Моше осушил свой кубок и замолчал. Даже этот рассказ давался ему с трудом. Обычно легкое заикание теперь сильно мучало его.

 Пойми, я не мог спокойно на это смотреть. Я вообще не понимаю, как я теперь буду с этим жить.

 Тебя кто-нибудь видел?  Корах старался придать голосу низкий тон в надежде успокоить своего друга.

 Никто из египтян, по-моему, никто. Только рабы могли видеть.

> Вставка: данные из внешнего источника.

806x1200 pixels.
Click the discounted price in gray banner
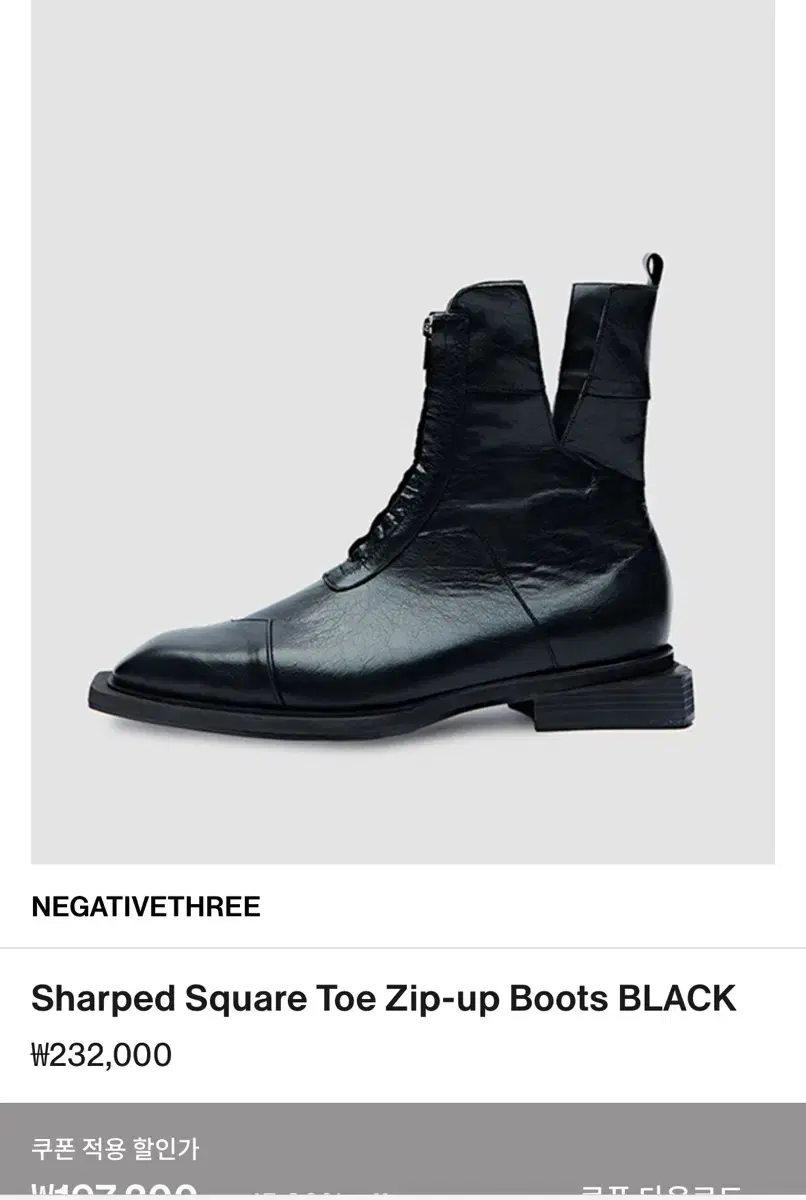(x=113, y=1192)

 Тогда, может, обойдется,  уверенно сказал Корах,  евреи тебя не выдадут.

Моше горько усмехнулся.

 Я бы тоже хотел так думать. Но непросто все в этом народе. Когда я шел к тебе, в сумерках увидел двоих, они ссорились, причем у одного в руке я заметил нож. Я подошел с намерением урезонить их и предложил обсудить предмет ссоры. В ответ человек с ножом, угрожавший своему соседу, вгляделся в мое лицо и узнал меня. "Не хочешь ли ты убить меня, как убил вчера египтянина?" Я увидел что-то недоброе в его хитром прищуре и понял все стало известно, и скрыть теперь ничего не удастся. И еще я понял одну вещь, которая мне еще более неприятна, чем гнев фараона, который теперь, несомненно, на меня обрушится. Я понял, что среди этого влачащегося в тощем рабстве народа есть доносчики, готовые за собственную выгоду продать своего сородича египетским властям.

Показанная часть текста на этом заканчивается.